WASHINGTON (Reuters) – A US Navy destroyer carried out a “freedom of navigation operation” yesterday, coming within 12 nautical miles of an artificial island built up by China in the South China Sea, US officials said.
The operation came as President Donald Trump’s administration seeks Chinese cooperation in dealing with North Korea’s missile and nuclear programmes and could complicate efforts to secure a common stance.
The officials, speaking on condition of anonymity, said the USS John S McCain travelled close to Mischief Reef in the Spratly Islands, among a string of islets, reefs and shoals. China has territorial disputes with its neighbours over the area.

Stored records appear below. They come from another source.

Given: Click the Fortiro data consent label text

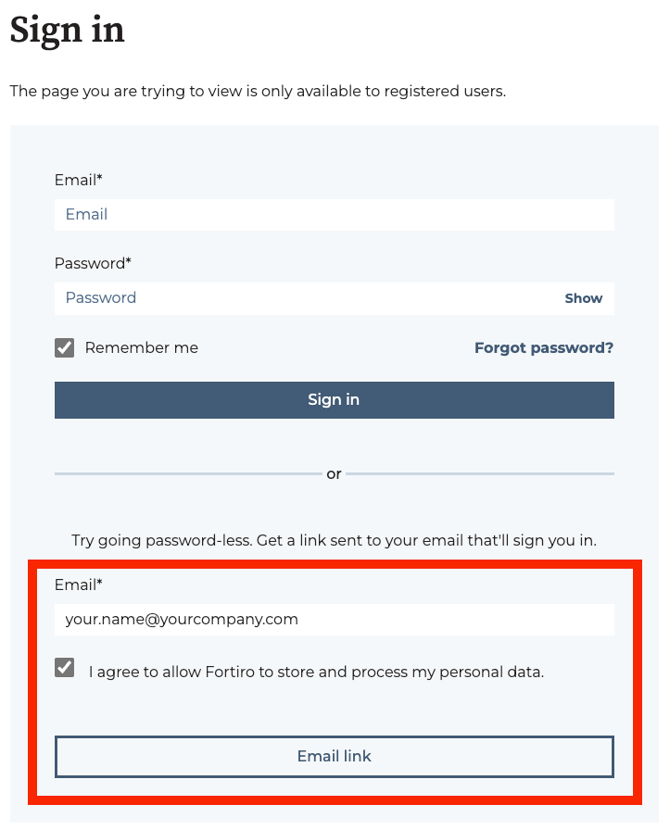Looking at the screenshot, I should coord(316,672).
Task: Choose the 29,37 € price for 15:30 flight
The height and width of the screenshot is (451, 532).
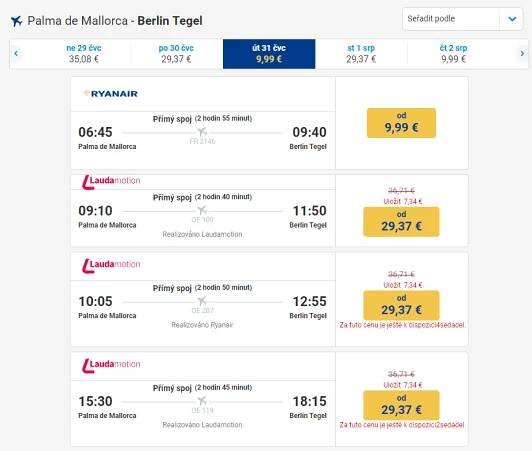Action: point(401,405)
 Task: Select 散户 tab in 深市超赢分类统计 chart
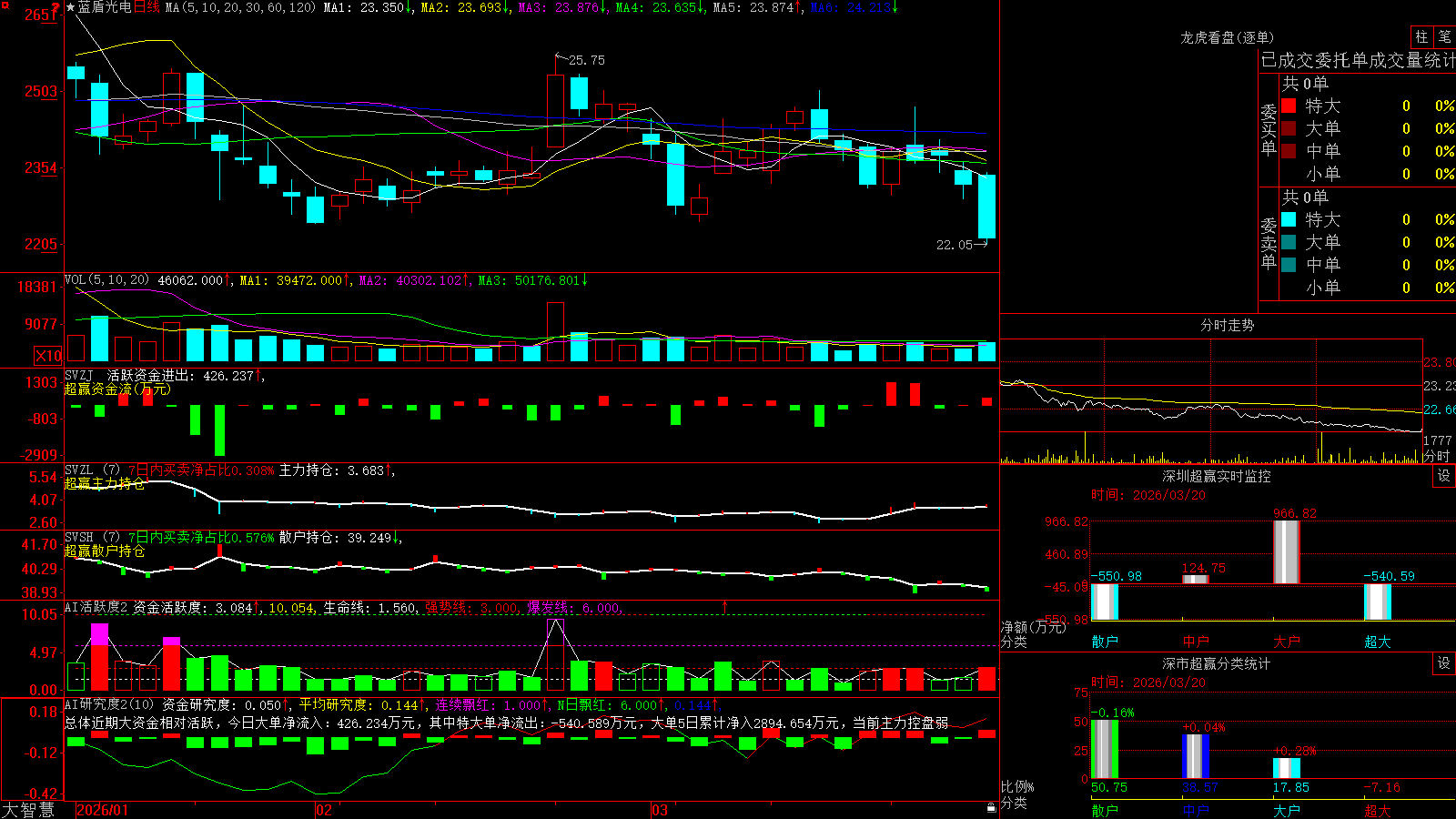tap(1105, 810)
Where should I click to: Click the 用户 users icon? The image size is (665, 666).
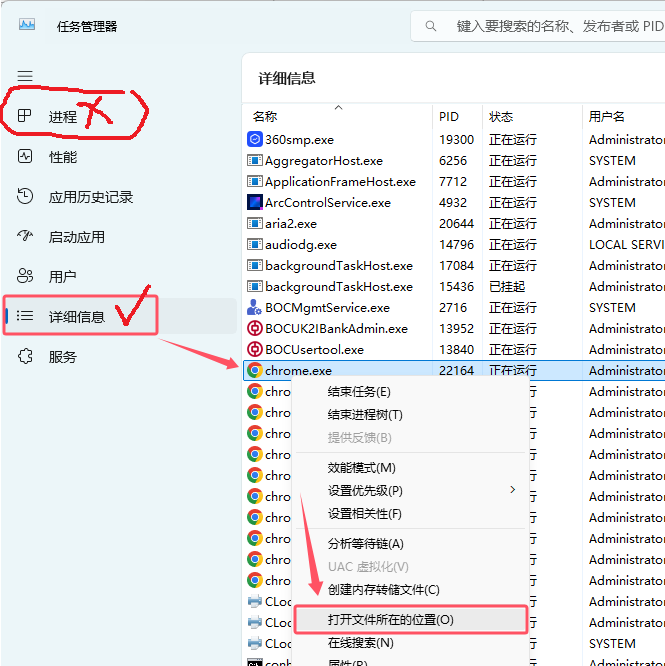click(x=26, y=276)
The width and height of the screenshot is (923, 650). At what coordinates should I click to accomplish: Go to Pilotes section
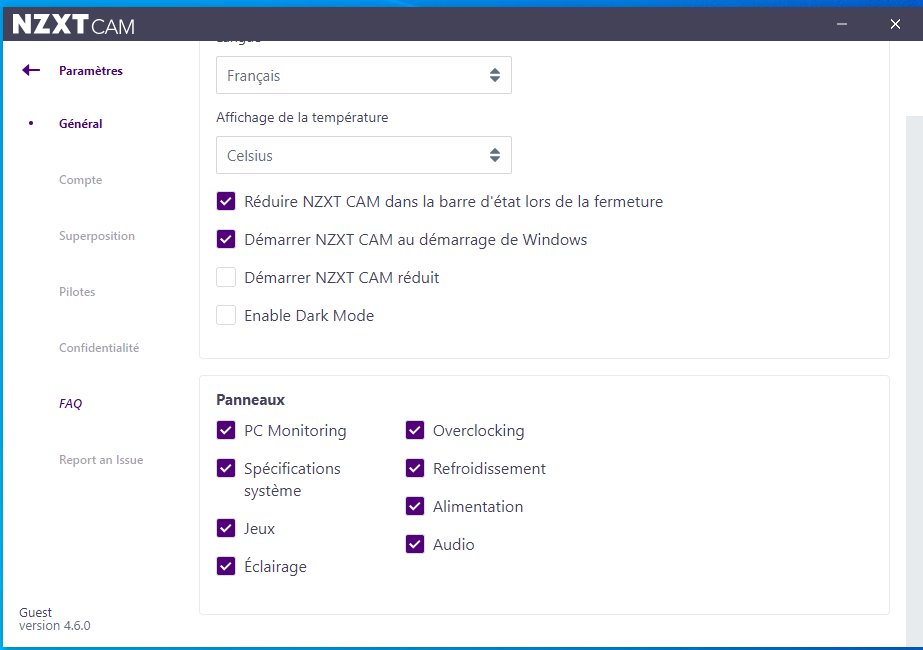coord(77,292)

It was the third “freedom of navigation operation” conducted during Mr Trump’s presidency.
The operation was the latest attempt to counter what Washington sees as Beijing’s efforts to limit freedom of navigation in the strategic waters, and comes as Mr Trump is seeking China’s cooperation to rein in North Korea.

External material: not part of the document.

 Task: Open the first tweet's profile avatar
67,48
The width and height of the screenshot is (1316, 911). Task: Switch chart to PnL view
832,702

Tensions have risen recently after North Korea carried out two nuclear tests last year and two ICBM tests last month, prompting a strong round of UN sanctions which angered Pyongyang who threatened to teach the US a “severe lesson”.
The US has criticised China’s construction of islands and build-up of military facilities in the sea, and is concerned they could be used to restrict free nautical movement.
The US military has a long-standing position that its operations are carried out throughout the world, including in areas claimed by allies, and they are separate from political considerations.
The Trump administration has vowed to conduct more robust South China Sea operations.
In July, a US warship sailed near a disputed island in the South China Sea claimed by China, Taiwan, Vietnam.
Experts and officials have criticised President Barack Obama for potentially reinforcing China’s claims by sticking to innocent passage, in which a warship effectively recognised a territorial sea by crossing it speedily without stopping.